[Extracted data entries]
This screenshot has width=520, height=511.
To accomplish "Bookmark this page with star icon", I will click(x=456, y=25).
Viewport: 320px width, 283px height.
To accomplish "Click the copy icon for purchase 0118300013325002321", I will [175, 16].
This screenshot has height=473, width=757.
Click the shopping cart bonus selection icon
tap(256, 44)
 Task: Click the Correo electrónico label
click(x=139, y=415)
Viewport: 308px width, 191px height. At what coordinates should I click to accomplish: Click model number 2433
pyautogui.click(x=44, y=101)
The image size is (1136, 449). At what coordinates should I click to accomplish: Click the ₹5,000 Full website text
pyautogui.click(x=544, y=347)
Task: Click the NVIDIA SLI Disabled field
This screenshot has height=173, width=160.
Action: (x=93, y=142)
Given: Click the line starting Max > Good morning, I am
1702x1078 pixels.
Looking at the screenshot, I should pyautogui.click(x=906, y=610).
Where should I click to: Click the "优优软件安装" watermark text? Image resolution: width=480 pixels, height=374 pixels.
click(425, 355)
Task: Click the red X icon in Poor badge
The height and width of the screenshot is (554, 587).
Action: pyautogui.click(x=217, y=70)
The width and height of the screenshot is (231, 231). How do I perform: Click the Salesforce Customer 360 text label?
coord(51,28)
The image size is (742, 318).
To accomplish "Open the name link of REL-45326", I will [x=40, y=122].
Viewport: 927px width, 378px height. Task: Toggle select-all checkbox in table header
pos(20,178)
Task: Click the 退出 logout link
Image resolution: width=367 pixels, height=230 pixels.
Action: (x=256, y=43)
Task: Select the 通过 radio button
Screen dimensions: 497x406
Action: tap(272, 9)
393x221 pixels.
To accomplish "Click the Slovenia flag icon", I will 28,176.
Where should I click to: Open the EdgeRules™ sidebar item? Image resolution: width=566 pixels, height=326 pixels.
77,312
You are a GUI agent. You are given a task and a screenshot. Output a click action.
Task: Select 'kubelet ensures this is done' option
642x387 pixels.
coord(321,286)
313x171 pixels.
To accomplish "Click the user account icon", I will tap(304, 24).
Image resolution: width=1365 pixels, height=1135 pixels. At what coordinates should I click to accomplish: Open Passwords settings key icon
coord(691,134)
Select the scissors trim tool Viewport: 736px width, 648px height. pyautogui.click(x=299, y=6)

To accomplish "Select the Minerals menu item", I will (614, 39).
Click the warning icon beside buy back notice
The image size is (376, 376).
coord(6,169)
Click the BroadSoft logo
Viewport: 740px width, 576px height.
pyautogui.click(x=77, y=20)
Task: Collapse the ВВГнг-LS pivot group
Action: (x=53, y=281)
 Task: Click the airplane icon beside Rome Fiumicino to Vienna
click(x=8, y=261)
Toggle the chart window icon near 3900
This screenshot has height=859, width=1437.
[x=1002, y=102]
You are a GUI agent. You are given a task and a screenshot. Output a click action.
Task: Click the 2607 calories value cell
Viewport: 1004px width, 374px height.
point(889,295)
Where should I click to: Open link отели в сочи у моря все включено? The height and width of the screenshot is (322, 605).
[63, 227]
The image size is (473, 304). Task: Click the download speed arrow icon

> **Exercise instructions**
Beginning at the line with "Where should I click to: Click" and ending at the line with "The image size is (742, 318).", reproduce each line of the data above exactly, and add no other lines.

> **Response area**
Where should I click to: Click the "优优软件安装" watermark text? Image resolution: width=480 pixels, height=374 pixels.
click(425, 355)
Task: Click the red X icon in Poor badge
The height and width of the screenshot is (554, 587).
Action: pyautogui.click(x=217, y=70)
The width and height of the screenshot is (231, 231). How do I perform: Click the Salesforce Customer 360 text label?
coord(51,28)
The image size is (742, 318).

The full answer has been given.